Tanta Flax and Oil Company
- Native name: شركة طنطا للكتان والزيوت
- Romanized name: Sharikat Tanta lil-Kattan wal-Zuyūt
- Type: Private (formerly state-owned)
- Industry: Flax and oil production
- Founded: 1954
- Headquarters: Tanta, Gharbia Governorate, Egypt, Tanta, Egypt
- Area served: Egypt
- Products: Flax products, Oil products
- Owner: Private interests (since 2005)

= Tanta Flax and Oil Company =

The Tanta Flax and Oil Company is an Egypt-based manufacturer of flax products in the city of Tanta, Gharbia Governorate.
==History==
Founded in 1954, the company was nationalized in July 1961. It was owned by the Government of Egypt until sold to a private interest in 2005 at below market-price. Protests and legal actions have occurred to reverse the sale. In September 2011, a legal action to reverse the sale succeeded but failed to be implemented by the Egyptian Government during the tumultuous political environment of the Egyptian Revolution of 2011 and 2012–13 Egyptian protests.

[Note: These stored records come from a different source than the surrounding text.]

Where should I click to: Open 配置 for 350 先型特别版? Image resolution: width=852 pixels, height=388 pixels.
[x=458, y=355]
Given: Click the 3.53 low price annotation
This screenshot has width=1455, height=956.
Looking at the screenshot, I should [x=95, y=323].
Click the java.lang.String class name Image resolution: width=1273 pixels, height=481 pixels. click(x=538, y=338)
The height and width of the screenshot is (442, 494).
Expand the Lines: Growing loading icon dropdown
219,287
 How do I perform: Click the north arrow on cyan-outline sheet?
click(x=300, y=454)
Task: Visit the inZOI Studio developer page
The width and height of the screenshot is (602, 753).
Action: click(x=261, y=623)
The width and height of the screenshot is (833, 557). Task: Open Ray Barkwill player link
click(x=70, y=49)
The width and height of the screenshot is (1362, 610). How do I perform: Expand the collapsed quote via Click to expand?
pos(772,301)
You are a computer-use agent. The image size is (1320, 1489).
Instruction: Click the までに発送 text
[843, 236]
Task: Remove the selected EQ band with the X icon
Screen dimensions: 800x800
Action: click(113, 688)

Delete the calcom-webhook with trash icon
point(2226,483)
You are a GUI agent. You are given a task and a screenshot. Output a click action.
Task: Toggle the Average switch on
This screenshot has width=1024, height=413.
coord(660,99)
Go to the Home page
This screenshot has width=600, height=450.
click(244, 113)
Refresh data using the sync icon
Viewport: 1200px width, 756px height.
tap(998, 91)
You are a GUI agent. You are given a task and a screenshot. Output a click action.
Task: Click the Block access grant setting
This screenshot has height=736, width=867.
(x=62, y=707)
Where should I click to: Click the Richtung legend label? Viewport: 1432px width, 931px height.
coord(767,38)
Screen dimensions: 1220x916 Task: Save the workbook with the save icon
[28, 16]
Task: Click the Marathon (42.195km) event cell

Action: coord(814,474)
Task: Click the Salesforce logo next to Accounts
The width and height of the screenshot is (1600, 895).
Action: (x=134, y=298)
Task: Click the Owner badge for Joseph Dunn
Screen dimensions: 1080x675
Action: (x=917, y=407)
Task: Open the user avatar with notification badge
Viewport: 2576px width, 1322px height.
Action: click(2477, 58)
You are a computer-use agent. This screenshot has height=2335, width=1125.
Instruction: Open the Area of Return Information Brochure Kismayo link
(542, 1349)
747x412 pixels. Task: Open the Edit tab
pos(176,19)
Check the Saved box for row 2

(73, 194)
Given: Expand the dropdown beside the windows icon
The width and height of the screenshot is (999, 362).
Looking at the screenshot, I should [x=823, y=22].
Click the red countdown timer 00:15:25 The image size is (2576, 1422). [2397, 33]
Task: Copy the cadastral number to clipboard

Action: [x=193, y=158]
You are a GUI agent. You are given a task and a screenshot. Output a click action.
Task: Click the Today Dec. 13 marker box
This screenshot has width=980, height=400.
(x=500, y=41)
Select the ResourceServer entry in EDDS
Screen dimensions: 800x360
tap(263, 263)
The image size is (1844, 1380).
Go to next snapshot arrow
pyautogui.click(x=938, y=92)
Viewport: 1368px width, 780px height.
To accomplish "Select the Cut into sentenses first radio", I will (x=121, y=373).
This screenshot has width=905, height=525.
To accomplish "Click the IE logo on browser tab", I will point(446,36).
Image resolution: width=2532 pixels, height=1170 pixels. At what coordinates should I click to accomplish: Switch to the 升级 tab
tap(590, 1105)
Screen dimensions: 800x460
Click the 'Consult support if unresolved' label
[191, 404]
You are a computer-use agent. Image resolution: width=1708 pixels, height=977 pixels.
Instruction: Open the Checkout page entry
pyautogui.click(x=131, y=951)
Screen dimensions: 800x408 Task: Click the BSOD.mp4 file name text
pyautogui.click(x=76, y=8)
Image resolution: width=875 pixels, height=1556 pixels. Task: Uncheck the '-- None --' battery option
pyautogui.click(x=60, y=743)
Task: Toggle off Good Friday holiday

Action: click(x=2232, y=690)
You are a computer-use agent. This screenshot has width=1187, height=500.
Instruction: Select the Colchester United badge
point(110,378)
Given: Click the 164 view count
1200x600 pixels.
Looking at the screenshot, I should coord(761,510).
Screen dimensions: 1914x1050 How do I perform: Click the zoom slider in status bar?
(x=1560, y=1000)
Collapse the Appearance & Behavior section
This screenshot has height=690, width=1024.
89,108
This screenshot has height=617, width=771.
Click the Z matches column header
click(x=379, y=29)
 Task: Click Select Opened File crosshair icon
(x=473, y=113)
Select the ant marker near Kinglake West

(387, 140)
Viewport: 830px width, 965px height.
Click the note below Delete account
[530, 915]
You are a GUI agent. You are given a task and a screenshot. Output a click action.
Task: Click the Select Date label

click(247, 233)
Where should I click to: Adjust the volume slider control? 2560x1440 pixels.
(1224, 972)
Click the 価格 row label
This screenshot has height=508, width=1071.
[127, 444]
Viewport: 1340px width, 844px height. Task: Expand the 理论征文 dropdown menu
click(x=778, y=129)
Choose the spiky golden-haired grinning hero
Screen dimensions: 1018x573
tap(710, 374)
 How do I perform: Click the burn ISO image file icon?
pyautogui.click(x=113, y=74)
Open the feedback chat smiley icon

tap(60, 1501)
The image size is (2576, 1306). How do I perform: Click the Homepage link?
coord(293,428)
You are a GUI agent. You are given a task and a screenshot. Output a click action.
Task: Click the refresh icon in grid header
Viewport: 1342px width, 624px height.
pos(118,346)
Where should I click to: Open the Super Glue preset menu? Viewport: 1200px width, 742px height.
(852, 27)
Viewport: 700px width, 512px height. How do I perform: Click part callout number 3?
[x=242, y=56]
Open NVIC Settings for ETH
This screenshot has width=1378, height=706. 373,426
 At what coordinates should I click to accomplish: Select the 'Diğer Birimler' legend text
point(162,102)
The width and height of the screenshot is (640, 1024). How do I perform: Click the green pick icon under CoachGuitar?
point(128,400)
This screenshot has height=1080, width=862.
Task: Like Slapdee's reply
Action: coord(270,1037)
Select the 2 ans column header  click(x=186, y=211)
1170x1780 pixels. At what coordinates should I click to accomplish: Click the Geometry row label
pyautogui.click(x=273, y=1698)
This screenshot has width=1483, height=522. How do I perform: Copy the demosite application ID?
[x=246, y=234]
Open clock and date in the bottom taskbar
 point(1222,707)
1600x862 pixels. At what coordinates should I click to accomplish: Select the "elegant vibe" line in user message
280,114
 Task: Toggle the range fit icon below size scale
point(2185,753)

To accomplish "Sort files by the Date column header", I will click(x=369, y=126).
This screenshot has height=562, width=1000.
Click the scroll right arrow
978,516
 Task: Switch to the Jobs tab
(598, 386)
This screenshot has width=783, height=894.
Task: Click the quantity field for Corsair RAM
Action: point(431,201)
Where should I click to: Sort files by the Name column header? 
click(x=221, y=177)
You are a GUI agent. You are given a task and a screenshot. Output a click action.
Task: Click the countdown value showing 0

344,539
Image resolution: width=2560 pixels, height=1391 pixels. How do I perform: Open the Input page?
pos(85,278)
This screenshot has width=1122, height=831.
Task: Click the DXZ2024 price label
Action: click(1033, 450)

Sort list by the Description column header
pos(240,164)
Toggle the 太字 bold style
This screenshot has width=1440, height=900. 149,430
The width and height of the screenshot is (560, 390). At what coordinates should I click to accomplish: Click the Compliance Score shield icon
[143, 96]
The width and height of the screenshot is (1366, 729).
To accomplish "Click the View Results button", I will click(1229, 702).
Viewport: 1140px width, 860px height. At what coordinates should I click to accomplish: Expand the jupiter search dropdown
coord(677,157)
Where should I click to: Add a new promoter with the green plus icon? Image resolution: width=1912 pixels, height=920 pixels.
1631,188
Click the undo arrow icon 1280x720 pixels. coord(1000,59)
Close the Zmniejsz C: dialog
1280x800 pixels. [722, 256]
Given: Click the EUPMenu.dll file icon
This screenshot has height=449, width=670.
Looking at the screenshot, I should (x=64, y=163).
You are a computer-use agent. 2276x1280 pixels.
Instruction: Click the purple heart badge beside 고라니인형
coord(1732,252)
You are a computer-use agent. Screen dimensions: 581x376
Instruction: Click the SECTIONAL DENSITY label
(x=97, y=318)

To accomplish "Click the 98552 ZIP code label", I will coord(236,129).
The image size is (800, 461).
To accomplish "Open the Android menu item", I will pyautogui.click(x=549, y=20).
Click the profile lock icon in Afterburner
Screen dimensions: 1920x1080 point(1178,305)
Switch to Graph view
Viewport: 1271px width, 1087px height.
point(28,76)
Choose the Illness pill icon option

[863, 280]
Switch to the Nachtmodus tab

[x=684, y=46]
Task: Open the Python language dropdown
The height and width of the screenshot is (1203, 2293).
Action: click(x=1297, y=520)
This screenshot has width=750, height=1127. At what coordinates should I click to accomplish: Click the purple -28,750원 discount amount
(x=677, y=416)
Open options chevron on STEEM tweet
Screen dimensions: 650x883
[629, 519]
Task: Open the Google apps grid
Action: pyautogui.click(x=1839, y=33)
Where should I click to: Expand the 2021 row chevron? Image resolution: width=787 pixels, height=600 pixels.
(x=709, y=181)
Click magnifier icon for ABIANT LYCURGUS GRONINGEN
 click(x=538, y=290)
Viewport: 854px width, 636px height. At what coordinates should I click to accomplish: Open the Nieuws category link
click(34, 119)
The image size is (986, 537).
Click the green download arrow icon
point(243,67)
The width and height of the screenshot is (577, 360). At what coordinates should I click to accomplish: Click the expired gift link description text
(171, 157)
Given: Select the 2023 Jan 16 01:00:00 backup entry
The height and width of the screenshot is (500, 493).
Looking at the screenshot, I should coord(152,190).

Failure to execute a court order to re-nationalize the company led to an Egyptian appeals court to endorse a verdict on 3 July 2013, the same day of the 2013 Egyptian coup d'état, to dismiss Prime Minister Hesham Qandil of his duties and sentenced him to one year in prison. In late September 2013, the Cairo Misdemeanor Court endorsed the sentence against Qandil and he was arrested on 24 December 2013. On 13 July 2014, the Court of Cassation accepted Qandil's appeal and abolished the verdict to imprison him for a year, to remove him from his job and to fine him 2,000 Egyptian pounds ($285). He was subsequently released on 15 July 2014.